• EXCERPTED PASSAGE:
Not that this isn't appropriate in a way. The state of our culture these days is that it's only the worst and most worthless people who become celebrities.

And of course this is exactly what he expected, and wanted, them to do--to make him famous, to make him immortal, because a piece of shit like him wasn't going to get that any other way.
More famous than any of those he killed. Do you remember any of the names of the victims of Klebold & Harris? Of course not. But I bet you recognize those names. No one but their friends and family will remember any of the names of the Virginia Tech victims, who might have gone on to accomplish something worthwhile, maybe even something that helped the world. Who knows?

We never will now. He killed them before they could be anything, and now he gets eternal fame as his reward, all because of NBC.

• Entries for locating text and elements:
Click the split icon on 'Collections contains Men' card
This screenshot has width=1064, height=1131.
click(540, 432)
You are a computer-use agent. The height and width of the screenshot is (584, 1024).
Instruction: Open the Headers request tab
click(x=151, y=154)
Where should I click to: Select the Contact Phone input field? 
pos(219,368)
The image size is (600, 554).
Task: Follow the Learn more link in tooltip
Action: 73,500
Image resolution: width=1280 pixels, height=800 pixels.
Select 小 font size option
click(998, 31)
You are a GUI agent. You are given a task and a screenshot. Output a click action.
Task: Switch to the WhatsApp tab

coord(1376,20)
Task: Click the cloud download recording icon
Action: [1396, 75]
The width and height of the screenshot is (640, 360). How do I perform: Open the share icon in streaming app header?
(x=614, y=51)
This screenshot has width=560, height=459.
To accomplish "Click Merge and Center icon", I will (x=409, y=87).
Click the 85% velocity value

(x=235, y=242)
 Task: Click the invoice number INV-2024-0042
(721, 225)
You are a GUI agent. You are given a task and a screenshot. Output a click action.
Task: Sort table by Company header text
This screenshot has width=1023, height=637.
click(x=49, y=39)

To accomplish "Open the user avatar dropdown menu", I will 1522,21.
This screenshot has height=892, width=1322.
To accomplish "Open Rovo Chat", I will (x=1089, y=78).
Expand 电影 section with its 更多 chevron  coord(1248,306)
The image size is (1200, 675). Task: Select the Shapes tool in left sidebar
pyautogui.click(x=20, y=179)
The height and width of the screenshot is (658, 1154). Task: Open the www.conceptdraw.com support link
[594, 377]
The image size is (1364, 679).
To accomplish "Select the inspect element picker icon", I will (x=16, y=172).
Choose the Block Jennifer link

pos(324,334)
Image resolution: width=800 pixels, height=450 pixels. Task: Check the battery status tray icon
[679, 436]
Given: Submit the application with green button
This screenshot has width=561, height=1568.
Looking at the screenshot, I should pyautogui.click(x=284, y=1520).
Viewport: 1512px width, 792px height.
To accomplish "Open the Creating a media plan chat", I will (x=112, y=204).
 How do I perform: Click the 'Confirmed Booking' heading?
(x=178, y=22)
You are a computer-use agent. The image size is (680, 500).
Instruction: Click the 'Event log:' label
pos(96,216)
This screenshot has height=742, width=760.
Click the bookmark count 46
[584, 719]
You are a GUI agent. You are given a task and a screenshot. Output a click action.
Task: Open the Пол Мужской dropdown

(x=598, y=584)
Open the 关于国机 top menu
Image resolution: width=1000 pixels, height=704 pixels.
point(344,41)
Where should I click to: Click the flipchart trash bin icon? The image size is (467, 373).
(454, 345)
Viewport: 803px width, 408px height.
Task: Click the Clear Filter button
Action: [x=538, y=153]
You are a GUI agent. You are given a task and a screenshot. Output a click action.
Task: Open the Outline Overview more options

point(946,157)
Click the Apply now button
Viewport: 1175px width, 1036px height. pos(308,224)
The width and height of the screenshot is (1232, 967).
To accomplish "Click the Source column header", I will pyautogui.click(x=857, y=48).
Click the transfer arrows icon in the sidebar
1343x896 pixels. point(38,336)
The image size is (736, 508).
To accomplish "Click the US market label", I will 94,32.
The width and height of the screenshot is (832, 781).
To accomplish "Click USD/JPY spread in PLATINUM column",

• EXERCISE SET:
A: List every proper name that appears in the commentary on fame.
B: Answer these from the commentary on fame:
(i) What kind of people does it say become celebrities these days?
(ii) Who will remember the names of the Virginia Tech victims?
(iii) What does it say the killer gets as his reward?

• TASK RESULTS:
A:
Klebold
Harris
Virginia Tech
NBC

B:
(i) Only the worst and most worthless people
(ii) No one but their friends and family
(iii) Eternal fame